Voici les données démographiques de la population incluse résumées dans le tableau 1. On note que ce sont des sujets relativement jeunes mais avec un surpoids important.

tableau 2

Le tableau 2 montre le pourcentage d’allègement du poids du corps necessaire pour obtenir la douleur la moins forte possible au cours des exercices de marche en LBPP

tableau 3

Le tableau 3 montre les variations de la douleur mesurée par EVA tout au long des séances à chque intervalle de 5 minutes. Il existe une différence significative entre les séances LBPP et FWB au profit des premières (22,6 +/-21,5 contre 30,0 +/- 20,1 : p<0,05)

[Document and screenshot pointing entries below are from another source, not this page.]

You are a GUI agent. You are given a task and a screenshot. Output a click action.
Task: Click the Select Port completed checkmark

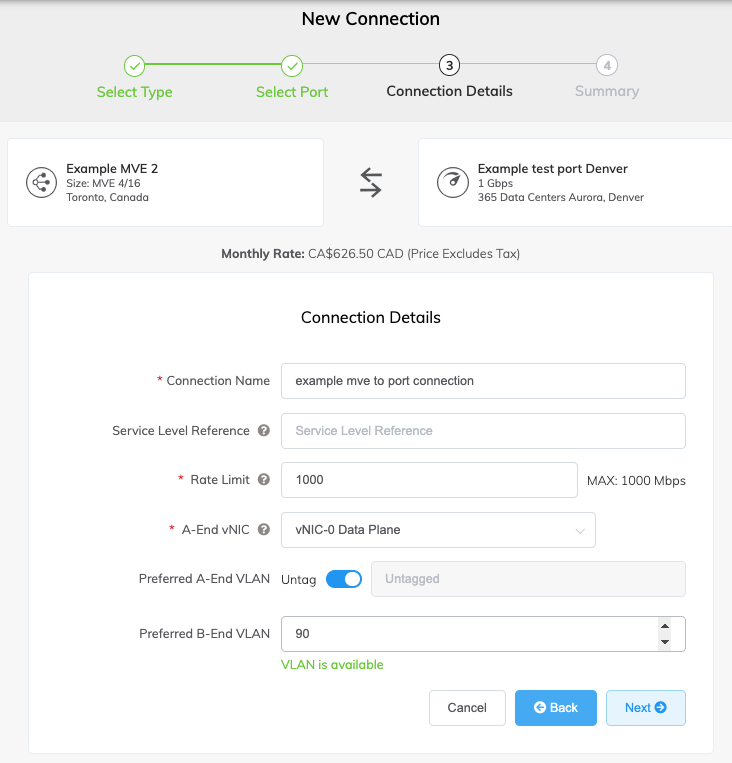click(x=292, y=66)
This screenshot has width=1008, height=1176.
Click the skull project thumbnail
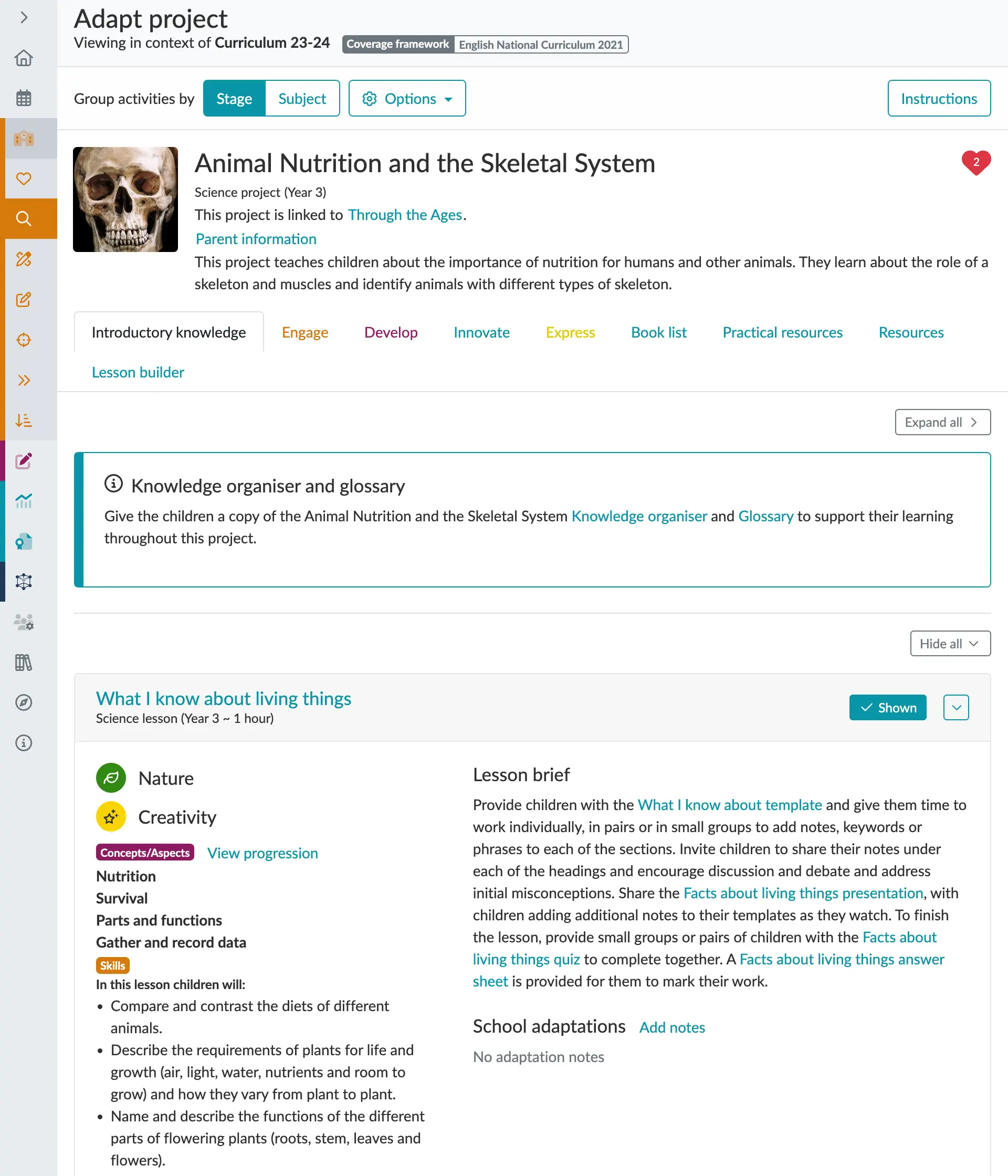click(x=125, y=199)
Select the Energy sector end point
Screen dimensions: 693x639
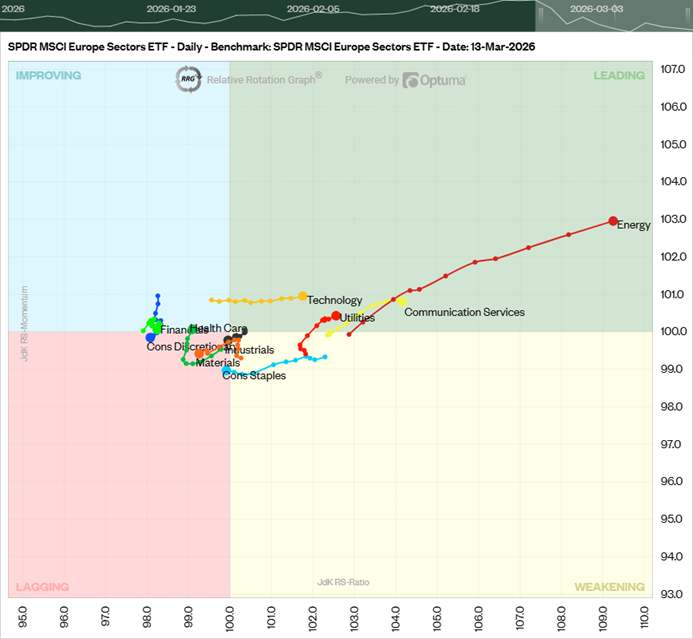[x=613, y=221]
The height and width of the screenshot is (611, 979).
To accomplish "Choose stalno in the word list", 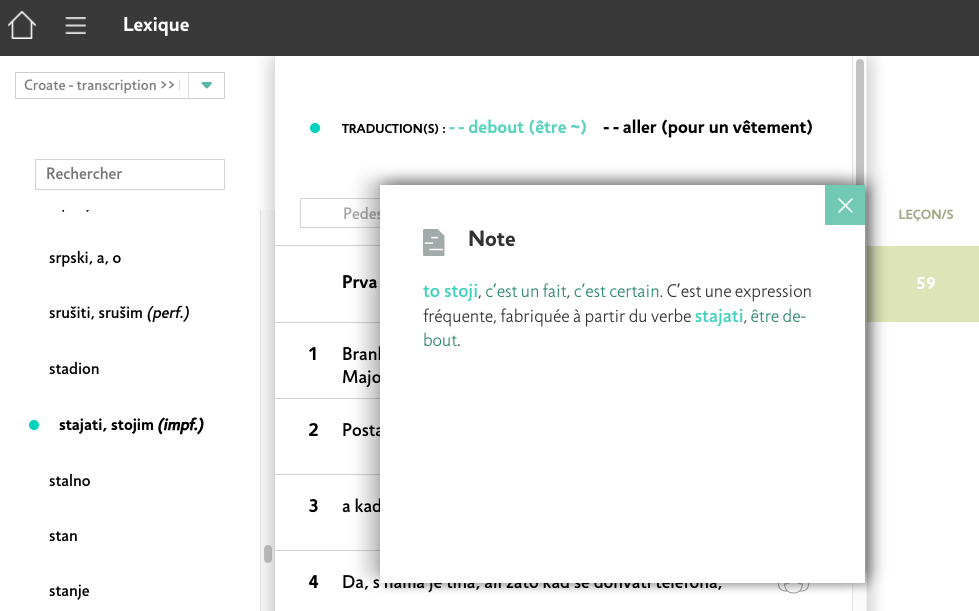I will 70,481.
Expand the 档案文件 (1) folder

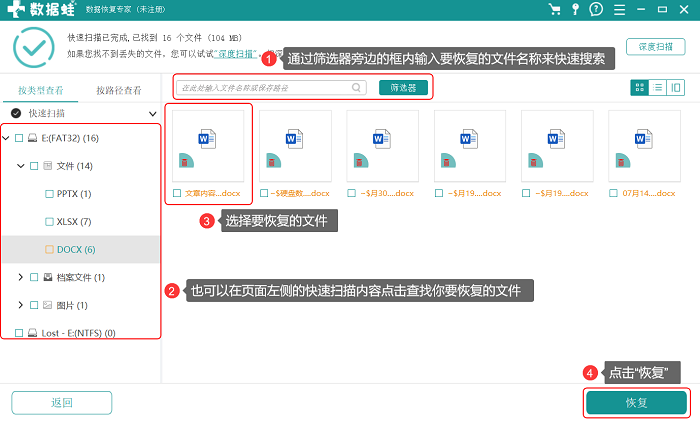point(20,277)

La figure 1 montre les variations de la douleur en fonction du temps de marche et selon le type de l’exercice éffectué. On voit que les exercices en LBPP sont significativement moins douloureux et que l’amplititude de l’augmentation en fonction du temps écoulé est bien moindre malgré une douleur initiale identique dans les deux groupes en début d’exercice

figure 1

Le tableau 4 montre qu’il n’y a aucun changement significatif dans le score de KOOS quelles que soient les périodes analysées ; avant sessions de marche 1 ou 2 ou  celle 1 semaine après les exercices.

RESULTATS

tableau 4

Une diminution moyenne par LBPP de 12,4 % du poids corporel apporte aux patients un soulagement significatif de la douleur au cours de la marche et empêche une exacerbation de la douleur des genoux arthrosiques au cours de l’exercice. Il est à noter que le score-index composite KOOS n’a pas été modifié significativement pendant la durée de l’étude.

CONCLUSIONS DES AUTEURS

Ils suggèrent que cette technologie LBPP soit utilisée en toute sécurité et efficacement pour simuler la perte de poids et réduire la gonalgie induite par les exercices de marche chez les patients en surpoids  atteints de gonarthrose symptomatique. Ces résultats pourraient, selon eux avoir des implications importantes lors de l’élaboration de futures stratégies pour le traitement des patients ayant une arthrose du genou à risque.

NOTRE AVIS

Cette étude est intéressante car:

  • elle met en évidence de façon certaine la relation entre la prise de poids et l’intensité de la douleur au cours de la gonarthrose. Cela est suggéré dans toutes les études. Les auteurs ont établi qu’une perte de poids de 12% était le seuil à partir duquel un patient voyait sa douleur diminuer significativement au cours de la marche. 
  • elle apporte de façon irréfutable au sujet obèse un argument intéressant pour l’inciter à entamer une cure d’amaigrissement.
  • elle permet de proposer à des sujets qui souffrent à la marche de réaliser des exercices devenus indolores sous technologie LBPP. C’est donc un moyen d’aider le patient à maigrir en pratiquant de façon indolore un exercice comme la marche qu’ils ne peuvent pas envisager dans la vie courante. 


 Bibliographie

*Takacs J, Anderson JE, Leiter JR, Macdonald PB, Peeler JD. Lower body positive pressure: an emerging technology in the battle against knee osteoarthritis? Clin Interv Aging. 2013;8:983-91.
Department of Human Anatomy and Cell Science, University of Manitoba, Winnipeg, Manitoba, Canada.